Material for the task below:

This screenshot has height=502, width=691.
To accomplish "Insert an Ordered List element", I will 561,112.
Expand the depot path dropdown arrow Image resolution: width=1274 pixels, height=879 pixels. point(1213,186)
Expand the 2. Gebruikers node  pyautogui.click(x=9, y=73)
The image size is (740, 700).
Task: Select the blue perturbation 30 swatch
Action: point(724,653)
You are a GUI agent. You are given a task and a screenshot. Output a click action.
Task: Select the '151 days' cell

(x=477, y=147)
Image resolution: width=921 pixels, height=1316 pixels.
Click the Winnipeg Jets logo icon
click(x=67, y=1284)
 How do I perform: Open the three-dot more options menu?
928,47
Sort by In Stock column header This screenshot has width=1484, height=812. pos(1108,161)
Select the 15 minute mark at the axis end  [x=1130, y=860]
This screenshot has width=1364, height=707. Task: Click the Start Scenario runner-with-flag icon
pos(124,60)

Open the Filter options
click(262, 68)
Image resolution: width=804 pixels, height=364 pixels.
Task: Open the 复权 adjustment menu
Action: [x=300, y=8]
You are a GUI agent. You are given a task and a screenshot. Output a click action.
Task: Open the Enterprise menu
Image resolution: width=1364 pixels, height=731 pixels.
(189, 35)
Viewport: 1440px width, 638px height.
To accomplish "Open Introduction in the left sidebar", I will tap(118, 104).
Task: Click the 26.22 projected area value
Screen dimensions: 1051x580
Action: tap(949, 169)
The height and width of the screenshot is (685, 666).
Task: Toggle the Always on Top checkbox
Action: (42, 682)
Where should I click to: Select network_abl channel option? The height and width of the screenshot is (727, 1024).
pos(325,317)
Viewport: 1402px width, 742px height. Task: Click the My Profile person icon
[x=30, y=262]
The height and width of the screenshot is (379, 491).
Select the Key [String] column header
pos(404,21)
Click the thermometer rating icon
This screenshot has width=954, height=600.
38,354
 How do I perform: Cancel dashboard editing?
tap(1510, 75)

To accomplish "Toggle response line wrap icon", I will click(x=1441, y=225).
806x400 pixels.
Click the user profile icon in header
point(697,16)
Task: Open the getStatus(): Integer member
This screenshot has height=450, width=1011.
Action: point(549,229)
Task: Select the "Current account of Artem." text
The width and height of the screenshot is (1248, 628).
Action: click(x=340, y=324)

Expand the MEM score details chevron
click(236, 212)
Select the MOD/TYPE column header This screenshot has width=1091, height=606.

End of Material for the task.

List each line of the records that holds the string "accomplish".

Reply
To accomplish "Insert an Ordered List element", I will 561,112.
To accomplish "Open Introduction in the left sidebar", I will tap(118, 104).
To accomplish "Toggle response line wrap icon", I will click(x=1441, y=225).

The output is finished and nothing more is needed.